# Open Bounded subset with non-zero measure boundary

1. Sep 20, 2011

### Kreizhn

1. The problem statement, all variables and given/known data
Let m be the Lebesgue measure on $\mathbb R^d$, and define the open sets $O_n = \{ x \in \mathbb R^d : d(x,E) < \frac1n \}$ where
$$d(A,B) = \inf\{ |x-y| : x \in A, y \in B \}$$

1) Find a closed and unbounded set E such that $\lim_{n\to\infty} m(O_n) \neq m(E)$.

2) Find an open and bounded set E such that $\lim_{n\to\infty} m(O_n) \neq m(E)$.

3. The attempt at a solution

This is technically the second part to question, which was to show that if E is compact then the limits do in fact hold. I think I might have the first part. In particular, I've just chosen a countable number of copies of the cantor set C in $\mathbb R$. This set has zero measure, but $m(O_n) = \infty$ for every $n \in \mathbb N$ and so the limits don't converge.

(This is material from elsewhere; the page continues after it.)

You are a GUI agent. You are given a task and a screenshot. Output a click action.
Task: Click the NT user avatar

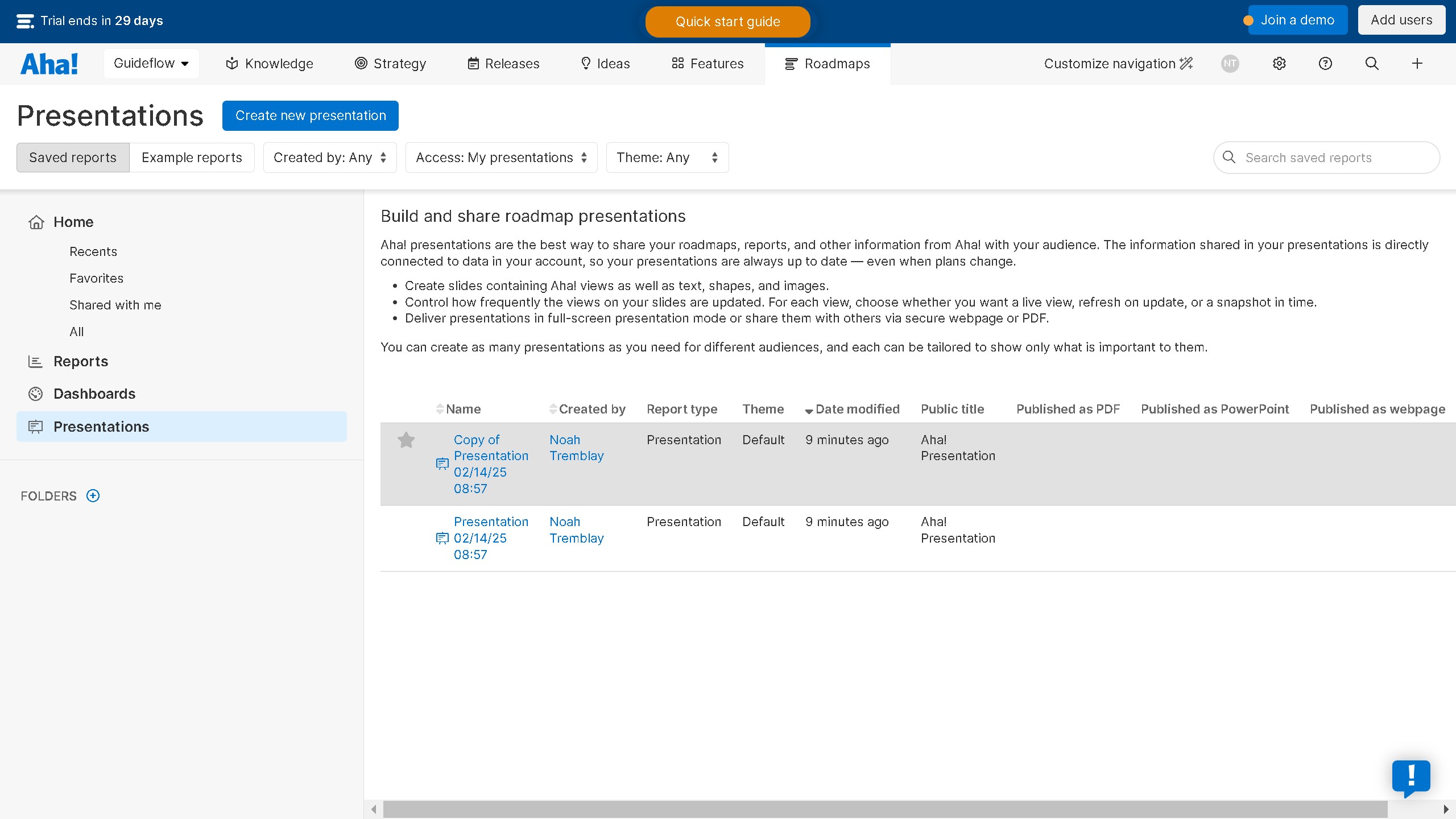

My real issue is trying to find an open bounded set. My first thoughts were to try the complement to the cantor set $[0,1]\setminus C$ but this doesn't seem to produce the desired results. In particular, I know that we must have that $m(E) < m(O_n)$ by monotonicity, but since E is open (and we'll assume non-empty) then m(E) > 0, so there won't be any 0 = infinity mumbo jumbo here. In particular, it seems to me that the set I want will be one such that m(E) is not the same as m(cl E) where cl E is the closure of E. That is, the boundary of E will have non-zero measure. I just can't think of such a set.

Any help would be appreciated.